Les présences dissimulées d’Aria Maillot

J’entends Aria Maillot se présenter. Elle dit qu’elle est peintre. Puis elle ajoute qu’elle a été cuisinière. Elle annonce qu’elle va nous raconter une histoire. Elle boit par grandes gorgées ce qui pourrait être du vin. Elle parle de filtre, ou de philtres, je ne sais plus, déjà Aria brouille les signes de ce qu’elle nous donne et les contours de ce qu’elle peint. Puis je vois une grande toile blanche. En me rapprochant je distingue des traces de gestes, des formes, je vois les épaisseurs des couches de peinture. Il y a différentes teintes de peinture blanche, je ne sais pas ce que je vois et pourtant je sens que je suis invitée à observer. Mon regard circule en essayant de comprendre ce qu’elle a voulu me partager. Je sens que tout est dissimulé, autant dans la peinture que dans les sujets abordés, alors que tout est sous mes yeux, sur ses Peintures sympathiques.

©AriaMaillot, Limite, 170 x 150 cm, juin 2023,
photo : Franck Alix

D’autres de ses toiles sont dévoilées, ou plutôt révélées par le vin rouge, ce sont des peintures vivantes. Si le vin peut désinhiber la parole et les corps, il peut aussi, dans le travail d’Aria, rendre les formes visibles quand l’alcool est versé. Dans les coulures verticales, je reconnais par fragments les traits d’un visage, des masses d’animaux, des bras ou des jambes, des arbres qui ont l’air de pleurer, des silhouettes en négatif, des fruits en reliefs, des paysages aqueux. Les formes s’entremêlent, se confondent presque, coulent toujours. Grâce à ce processus de métamorphose organique, dans un mélange de peinture et de pH, Aria modifie l’attention que nous portons à la toile. Elle remet en question notre point de vue en tant que regardeur.euse. Notre rapport frontal à l’œuvre est devenu instable, nous ne sommes plus dans l’analyse des symboles et des représentations, c’est un autre rapport à ce que nous voyons et à ce que nous sentons, parce que des odeurs vinaigrées se dégagent dans ses Mères de vinaigre, parce que la matière est sensible et ce qui apparaît devant nous est aléatoire. Le vin construit l’image autant qu’il l’abîme, l’oxydation ou les craquèlements modifient et déforment les scènes peintes. L’organicité prend le dessus et nous invite à aller éprouver la peinture de plus près.

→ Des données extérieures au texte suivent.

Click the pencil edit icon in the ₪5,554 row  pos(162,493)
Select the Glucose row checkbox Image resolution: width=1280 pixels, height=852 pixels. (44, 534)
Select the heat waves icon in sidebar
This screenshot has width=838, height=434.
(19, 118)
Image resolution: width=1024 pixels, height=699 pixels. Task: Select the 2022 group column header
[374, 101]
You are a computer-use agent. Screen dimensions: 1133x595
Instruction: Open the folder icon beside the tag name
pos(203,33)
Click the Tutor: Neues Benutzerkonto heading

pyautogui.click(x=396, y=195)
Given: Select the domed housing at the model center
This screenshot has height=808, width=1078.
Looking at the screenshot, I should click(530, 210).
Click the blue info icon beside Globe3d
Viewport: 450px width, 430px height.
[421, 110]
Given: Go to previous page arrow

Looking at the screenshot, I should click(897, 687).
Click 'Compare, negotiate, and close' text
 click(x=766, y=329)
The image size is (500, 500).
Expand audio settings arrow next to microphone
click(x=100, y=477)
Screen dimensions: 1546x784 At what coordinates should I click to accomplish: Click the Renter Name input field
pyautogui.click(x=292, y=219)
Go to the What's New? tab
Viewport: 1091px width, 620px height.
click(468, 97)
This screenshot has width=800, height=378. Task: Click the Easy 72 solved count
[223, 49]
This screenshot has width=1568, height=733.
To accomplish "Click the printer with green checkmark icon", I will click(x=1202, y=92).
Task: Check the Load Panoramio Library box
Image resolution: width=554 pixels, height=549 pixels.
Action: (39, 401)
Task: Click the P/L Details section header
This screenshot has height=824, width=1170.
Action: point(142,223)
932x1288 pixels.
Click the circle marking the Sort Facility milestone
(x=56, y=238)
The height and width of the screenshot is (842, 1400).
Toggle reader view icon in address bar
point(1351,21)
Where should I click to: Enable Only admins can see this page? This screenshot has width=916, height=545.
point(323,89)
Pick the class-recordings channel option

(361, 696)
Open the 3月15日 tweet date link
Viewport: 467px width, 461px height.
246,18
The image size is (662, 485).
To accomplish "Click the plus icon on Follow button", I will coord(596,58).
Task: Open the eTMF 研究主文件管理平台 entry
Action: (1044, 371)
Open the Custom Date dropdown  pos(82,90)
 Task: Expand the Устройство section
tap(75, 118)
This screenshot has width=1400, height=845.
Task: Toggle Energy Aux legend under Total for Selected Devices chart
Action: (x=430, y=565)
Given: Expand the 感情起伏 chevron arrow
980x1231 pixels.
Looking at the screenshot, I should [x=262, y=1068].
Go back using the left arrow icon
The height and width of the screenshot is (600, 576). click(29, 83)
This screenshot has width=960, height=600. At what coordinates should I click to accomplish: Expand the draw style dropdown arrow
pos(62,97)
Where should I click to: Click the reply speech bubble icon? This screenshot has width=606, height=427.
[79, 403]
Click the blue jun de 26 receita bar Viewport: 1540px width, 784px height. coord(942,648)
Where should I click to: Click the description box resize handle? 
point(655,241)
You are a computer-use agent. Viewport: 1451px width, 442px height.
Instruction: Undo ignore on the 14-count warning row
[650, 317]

©AriaMaillot, Vue d’exposition Ensemble à bora, Mère de vinaigre 2, 2023 J+3 Lieu-commun, Toulouse, photo : Aria Maillot

Aria ne cristallise pas un rapport distancié au monde vivant, contrairement à notre héritage de la peinture de paysage occidentale, puisque que ses toiles ne sont pas juste devant nous et hors de nous, elles évoluent comme les corps qu’elle peint et les relations qu’elle évoque. Il y a quelque chose qui fane dans la peinture d’Aria, quelque chose qui passe. L’aspect narratif de son travail est directement lié au temps qui passe et trouve son inspiration dans les peintures préraphaélites et romantiques où la place du paysage est importante et où les corps féminins représentent moins des personnes que des symboles. Là où Aria voit des paradoxes, ses peintures sensorielles s’en imprègnent. Pharmakon, Une chanson aigre-douce, L’influence de Venus, Copains comme cochons, entre séduction et répulsion, les titres donnés aux œuvres créent une tension entre le visible et l’invisible. Si chacune des toiles raconte un récit intime, ce qui est caché ou révélé raconte ce qui nous concerne tou.s.tes : des histoires d’amour, de ruptures, de famille, d’attachement, de plaisir, d’excès, de deuil. Aria embrasse nos états affectifs dans des couches successives de peintures et les couleurs rouges, roses, vertes, ocres, grises du temps qui passe renvoient directement à ça, à ce qui évolue, à ce qui périt. Rien n’est figé, rien ne reste, tout sera absorbé et ce n’est pas triste.  

©AriaMaillot, L’influence de Venus, 180 x 120 cm,
Février 2023 | D Mars 2023 | J+120
photo : Franck Alix

Dire que le travail d’Aria se limite à la peinture serait omettre ce qu’elle cherche à nous transmettre. Son travail tâche, coule, croupit, sent, pourrit mais surtout, il vit. Le chercheur Éric Méchoulan, dans un texte sur l’origine de la peinture, dit qu’au-delà de la ligne tracée, il y a d’abord « une main animée d’un désir de présence » et je crois que c’est là tout ce que raconte le travail d’Aria Maillot. Les processus de transformation organique sont ses langages visuels et picturaux utilisés pour nous faire ingérer tout ce qui nous relie dans la plus simple organicité du vivant autant que dans notre plus grande intimité humaine.